Stored data entries
+++
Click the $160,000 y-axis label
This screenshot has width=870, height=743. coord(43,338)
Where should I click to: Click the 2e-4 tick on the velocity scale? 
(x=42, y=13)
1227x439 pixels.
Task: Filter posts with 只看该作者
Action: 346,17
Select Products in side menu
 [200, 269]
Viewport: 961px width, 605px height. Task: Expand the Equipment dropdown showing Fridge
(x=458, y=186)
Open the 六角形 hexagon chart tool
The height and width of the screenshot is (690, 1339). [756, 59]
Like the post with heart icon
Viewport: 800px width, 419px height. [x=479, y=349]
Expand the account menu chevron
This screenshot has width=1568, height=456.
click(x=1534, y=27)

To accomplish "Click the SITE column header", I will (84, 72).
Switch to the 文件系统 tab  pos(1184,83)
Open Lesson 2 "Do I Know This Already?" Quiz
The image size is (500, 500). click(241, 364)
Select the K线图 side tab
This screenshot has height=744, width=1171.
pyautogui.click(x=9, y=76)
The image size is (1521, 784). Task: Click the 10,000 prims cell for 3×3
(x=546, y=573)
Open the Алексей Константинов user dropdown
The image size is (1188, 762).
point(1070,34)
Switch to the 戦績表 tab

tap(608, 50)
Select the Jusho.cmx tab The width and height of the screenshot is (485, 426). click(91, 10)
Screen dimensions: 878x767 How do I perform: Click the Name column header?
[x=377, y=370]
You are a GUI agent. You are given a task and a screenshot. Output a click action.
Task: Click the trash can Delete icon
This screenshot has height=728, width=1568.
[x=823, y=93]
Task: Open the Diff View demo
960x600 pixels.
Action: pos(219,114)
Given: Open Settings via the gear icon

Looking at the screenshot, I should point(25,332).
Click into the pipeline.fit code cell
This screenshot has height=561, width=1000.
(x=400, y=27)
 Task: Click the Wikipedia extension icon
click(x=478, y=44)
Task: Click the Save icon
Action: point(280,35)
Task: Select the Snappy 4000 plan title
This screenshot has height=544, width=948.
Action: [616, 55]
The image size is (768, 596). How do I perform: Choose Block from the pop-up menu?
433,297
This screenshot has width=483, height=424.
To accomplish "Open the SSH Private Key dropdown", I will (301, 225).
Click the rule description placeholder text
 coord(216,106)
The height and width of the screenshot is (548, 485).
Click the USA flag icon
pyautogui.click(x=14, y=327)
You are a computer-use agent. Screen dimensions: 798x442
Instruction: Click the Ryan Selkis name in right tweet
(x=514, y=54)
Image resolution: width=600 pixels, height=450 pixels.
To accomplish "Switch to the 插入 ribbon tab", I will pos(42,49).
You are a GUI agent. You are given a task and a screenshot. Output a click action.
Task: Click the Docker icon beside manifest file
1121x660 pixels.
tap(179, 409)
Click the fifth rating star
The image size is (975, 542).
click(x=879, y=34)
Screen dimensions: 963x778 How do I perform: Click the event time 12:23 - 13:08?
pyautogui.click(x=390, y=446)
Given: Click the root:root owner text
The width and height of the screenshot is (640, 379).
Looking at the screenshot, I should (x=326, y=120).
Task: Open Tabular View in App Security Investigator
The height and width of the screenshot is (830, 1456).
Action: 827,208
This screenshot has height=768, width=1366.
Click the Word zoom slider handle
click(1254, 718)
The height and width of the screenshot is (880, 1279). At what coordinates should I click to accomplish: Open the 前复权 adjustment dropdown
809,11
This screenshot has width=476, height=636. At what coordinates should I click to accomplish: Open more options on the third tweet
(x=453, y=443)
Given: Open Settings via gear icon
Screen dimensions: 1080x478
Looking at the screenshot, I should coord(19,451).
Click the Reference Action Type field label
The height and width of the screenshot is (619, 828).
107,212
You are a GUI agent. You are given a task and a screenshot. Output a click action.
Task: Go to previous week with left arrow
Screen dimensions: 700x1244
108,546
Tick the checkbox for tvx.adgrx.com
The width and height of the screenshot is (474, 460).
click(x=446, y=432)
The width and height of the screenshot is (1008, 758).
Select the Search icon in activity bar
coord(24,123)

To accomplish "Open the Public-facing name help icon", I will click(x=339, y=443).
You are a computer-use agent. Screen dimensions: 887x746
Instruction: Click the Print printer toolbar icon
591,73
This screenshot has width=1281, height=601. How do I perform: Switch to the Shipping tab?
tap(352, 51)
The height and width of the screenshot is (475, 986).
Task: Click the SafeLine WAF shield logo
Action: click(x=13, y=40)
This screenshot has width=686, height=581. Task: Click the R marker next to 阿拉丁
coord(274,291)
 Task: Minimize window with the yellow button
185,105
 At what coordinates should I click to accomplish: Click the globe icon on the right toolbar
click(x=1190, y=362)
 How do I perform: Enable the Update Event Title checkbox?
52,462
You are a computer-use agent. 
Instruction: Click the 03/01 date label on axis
+++
Exercise description
Whatever appears in the lines above should be copied exactly.

Solved problem
Click the $160,000 y-axis label
This screenshot has width=870, height=743. coord(43,338)
Where should I click to: Click the 2e-4 tick on the velocity scale? 
(x=42, y=13)
1227x439 pixels.
Task: Filter posts with 只看该作者
Action: 346,17
Select Products in side menu
 [200, 269]
Viewport: 961px width, 605px height. Task: Expand the Equipment dropdown showing Fridge
(x=458, y=186)
Open the 六角形 hexagon chart tool
The height and width of the screenshot is (690, 1339). [756, 59]
Like the post with heart icon
Viewport: 800px width, 419px height. [x=479, y=349]
Expand the account menu chevron
This screenshot has width=1568, height=456.
click(x=1534, y=27)

To accomplish "Click the SITE column header", I will (84, 72).
Switch to the 文件系统 tab  pos(1184,83)
Open Lesson 2 "Do I Know This Already?" Quiz
The image size is (500, 500). click(241, 364)
Select the K线图 side tab
This screenshot has height=744, width=1171.
pyautogui.click(x=9, y=76)
The image size is (1521, 784). Task: Click the 10,000 prims cell for 3×3
(x=546, y=573)
Open the Алексей Константинов user dropdown
The image size is (1188, 762).
point(1070,34)
Switch to the 戦績表 tab

tap(608, 50)
Select the Jusho.cmx tab The width and height of the screenshot is (485, 426). click(91, 10)
Screen dimensions: 878x767 How do I perform: Click the Name column header?
[x=377, y=370]
You are a GUI agent. You are given a task and a screenshot. Output a click action.
Task: Click the trash can Delete icon
This screenshot has height=728, width=1568.
[x=823, y=93]
Task: Open the Diff View demo
960x600 pixels.
Action: pos(219,114)
Given: Open Settings via the gear icon

Looking at the screenshot, I should point(25,332).
Click into the pipeline.fit code cell
This screenshot has height=561, width=1000.
(x=400, y=27)
 Task: Click the Wikipedia extension icon
click(x=478, y=44)
Task: Click the Save icon
Action: point(280,35)
Task: Select the Snappy 4000 plan title
This screenshot has height=544, width=948.
Action: [616, 55]
The image size is (768, 596). How do I perform: Choose Block from the pop-up menu?
433,297
This screenshot has width=483, height=424.
To accomplish "Open the SSH Private Key dropdown", I will (301, 225).
Click the rule description placeholder text
 coord(216,106)
The height and width of the screenshot is (548, 485).
Click the USA flag icon
pyautogui.click(x=14, y=327)
You are a computer-use agent. Screen dimensions: 798x442
Instruction: Click the Ryan Selkis name in right tweet
(x=514, y=54)
Image resolution: width=600 pixels, height=450 pixels.
To accomplish "Switch to the 插入 ribbon tab", I will pos(42,49).
You are a GUI agent. You are given a task and a screenshot. Output a click action.
Task: Click the Docker icon beside manifest file
1121x660 pixels.
tap(179, 409)
Click the fifth rating star
The image size is (975, 542).
click(x=879, y=34)
Screen dimensions: 963x778 How do I perform: Click the event time 12:23 - 13:08?
pyautogui.click(x=390, y=446)
Given: Click the root:root owner text
The width and height of the screenshot is (640, 379).
Looking at the screenshot, I should (x=326, y=120).
Task: Open Tabular View in App Security Investigator
The height and width of the screenshot is (830, 1456).
Action: 827,208
This screenshot has height=768, width=1366.
Click the Word zoom slider handle
click(1254, 718)
The height and width of the screenshot is (880, 1279). At what coordinates should I click to accomplish: Open the 前复权 adjustment dropdown
809,11
This screenshot has width=476, height=636. At what coordinates should I click to accomplish: Open more options on the third tweet
(x=453, y=443)
Given: Open Settings via gear icon
Screen dimensions: 1080x478
Looking at the screenshot, I should coord(19,451).
Click the Reference Action Type field label
The height and width of the screenshot is (619, 828).
107,212
You are a GUI agent. You are given a task and a screenshot. Output a click action.
Task: Go to previous week with left arrow
Screen dimensions: 700x1244
108,546
Tick the checkbox for tvx.adgrx.com
The width and height of the screenshot is (474, 460).
click(x=446, y=432)
The width and height of the screenshot is (1008, 758).
Select the Search icon in activity bar
coord(24,123)

To accomplish "Open the Public-facing name help icon", I will click(x=339, y=443).
You are a computer-use agent. Screen dimensions: 887x746
Instruction: Click the Print printer toolbar icon
591,73
This screenshot has width=1281, height=601. How do I perform: Switch to the Shipping tab?
tap(352, 51)
The height and width of the screenshot is (475, 986).
Task: Click the SafeLine WAF shield logo
Action: click(x=13, y=40)
This screenshot has width=686, height=581. Task: Click the R marker next to 阿拉丁
coord(274,291)
 Task: Minimize window with the yellow button
185,105
 At what coordinates should I click to accomplish: Click the globe icon on the right toolbar
click(x=1190, y=362)
 How do I perform: Enable the Update Event Title checkbox?
52,462
You are a computer-use agent. 
Instruction: Click the 03/01 date label on axis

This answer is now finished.